━━━━━ INFORMATION GIVEN

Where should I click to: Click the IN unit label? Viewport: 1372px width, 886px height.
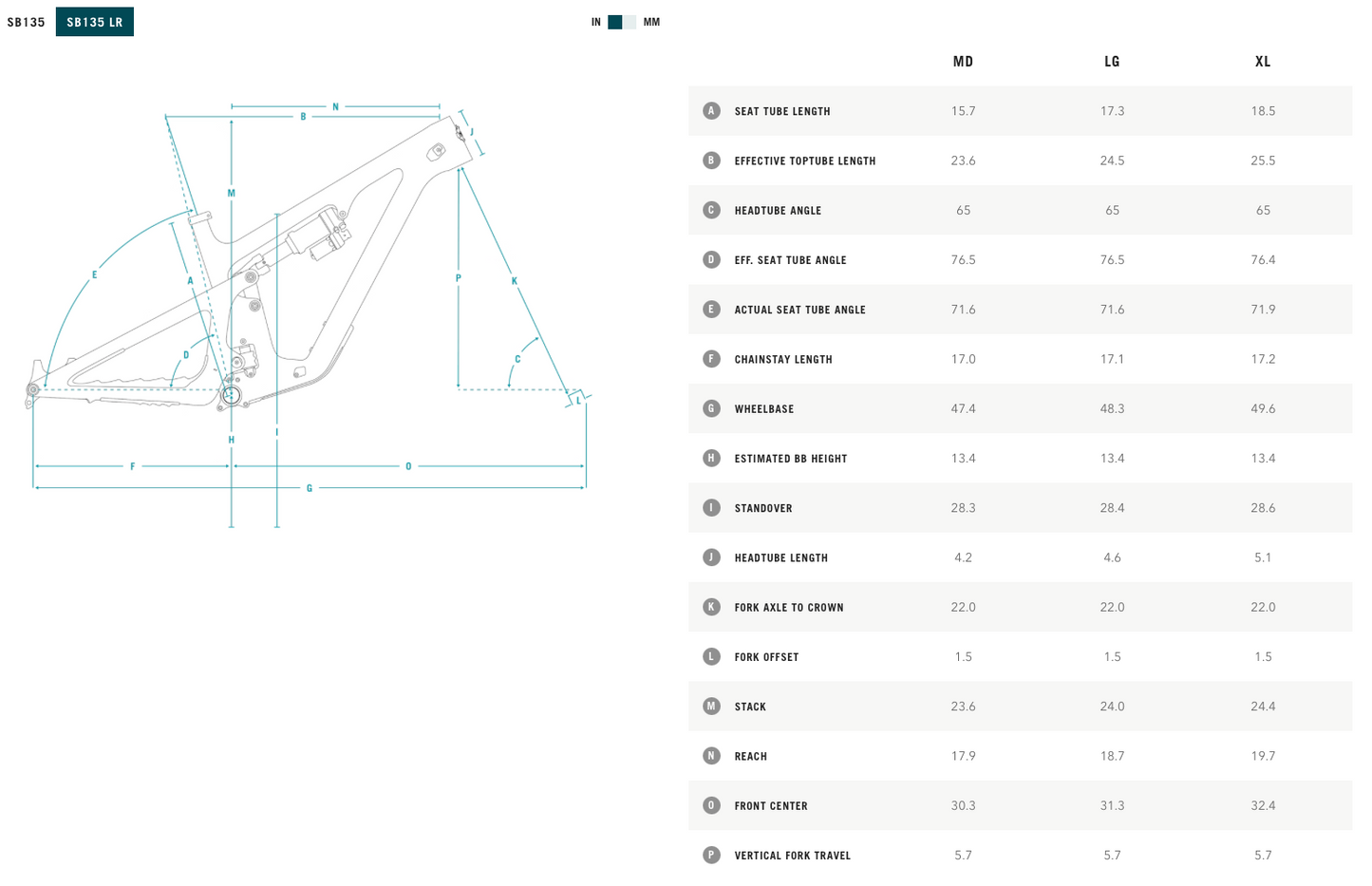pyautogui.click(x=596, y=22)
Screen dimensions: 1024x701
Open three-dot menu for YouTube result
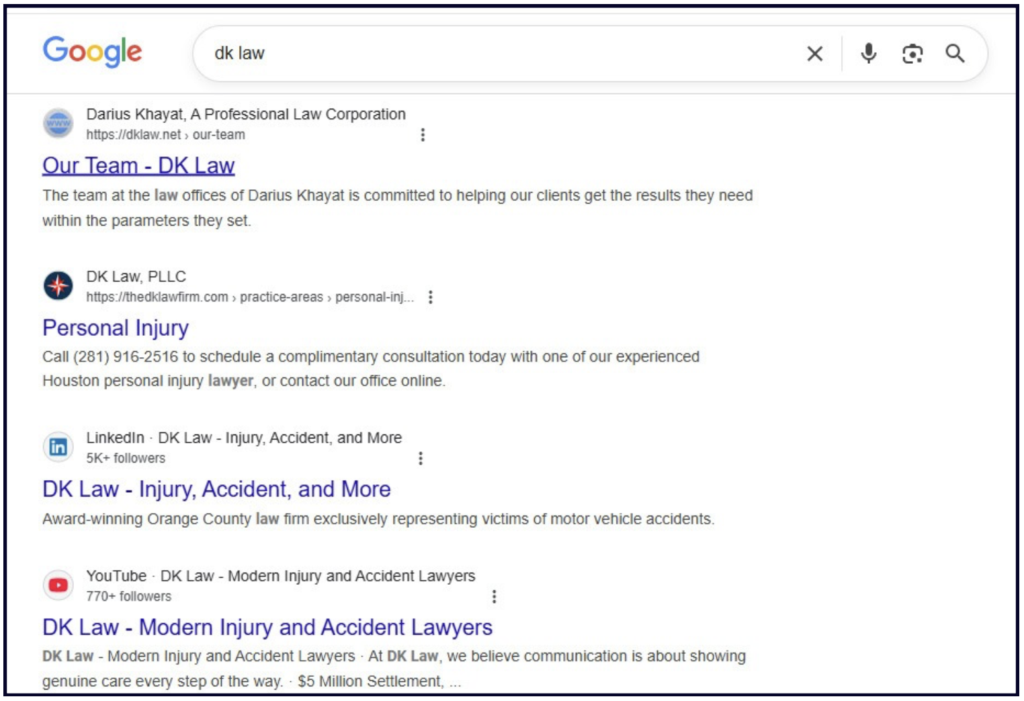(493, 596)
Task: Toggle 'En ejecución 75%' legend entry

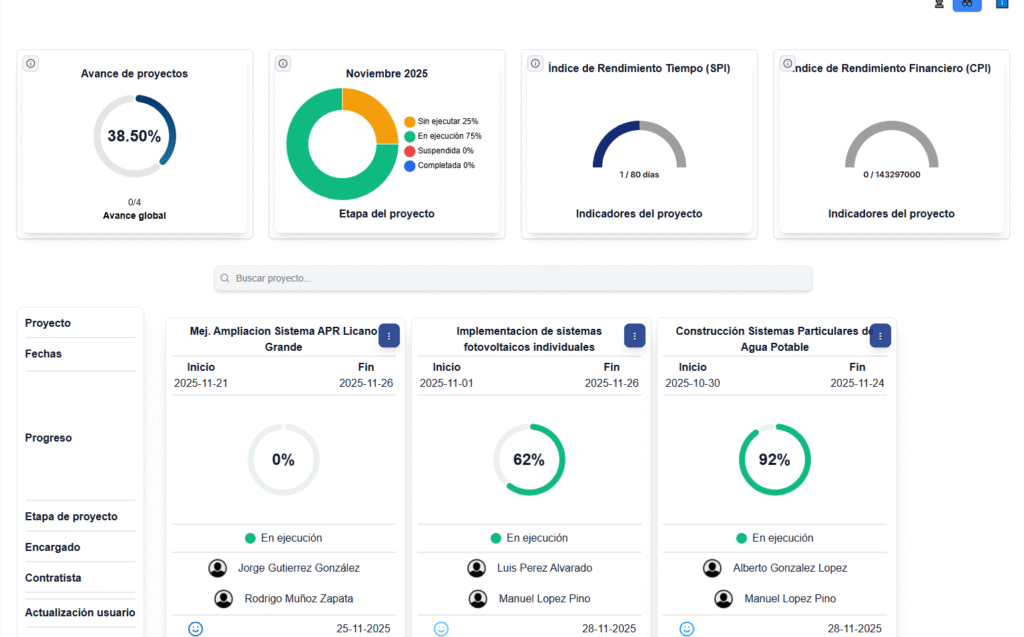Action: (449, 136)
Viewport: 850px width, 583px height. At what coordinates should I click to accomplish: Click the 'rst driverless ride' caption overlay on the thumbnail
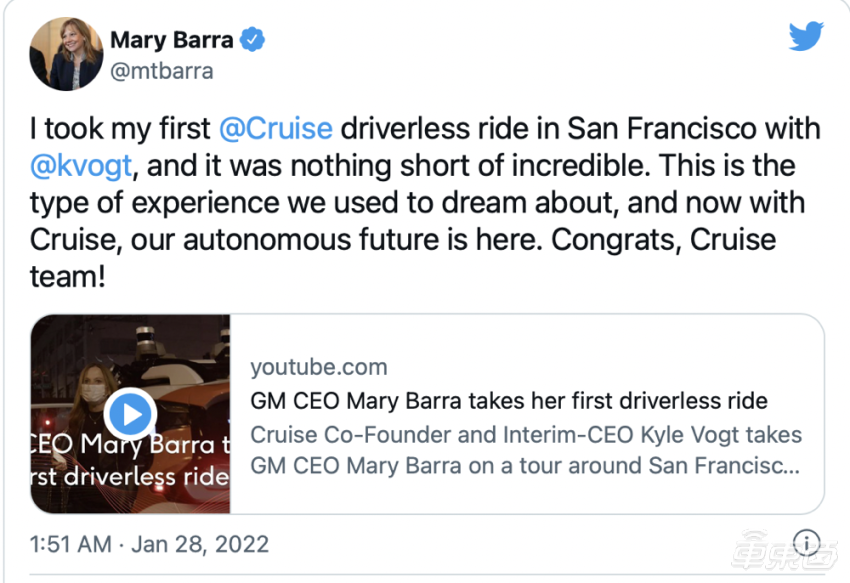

━━━━━━━━━━

* **BRIEF**
Here the job is to retype exactly the lines that start at the one containing "Task: Toggle 'En ejecución 75%' legend entry" and run through the end of the records above, leaving out pictures.

* **PROBLEM SOLUTION**
Task: Toggle 'En ejecución 75%' legend entry

Action: (449, 136)
Viewport: 850px width, 583px height. At what coordinates should I click to accomplish: Click the 'rst driverless ride' caption overlay on the thumbnail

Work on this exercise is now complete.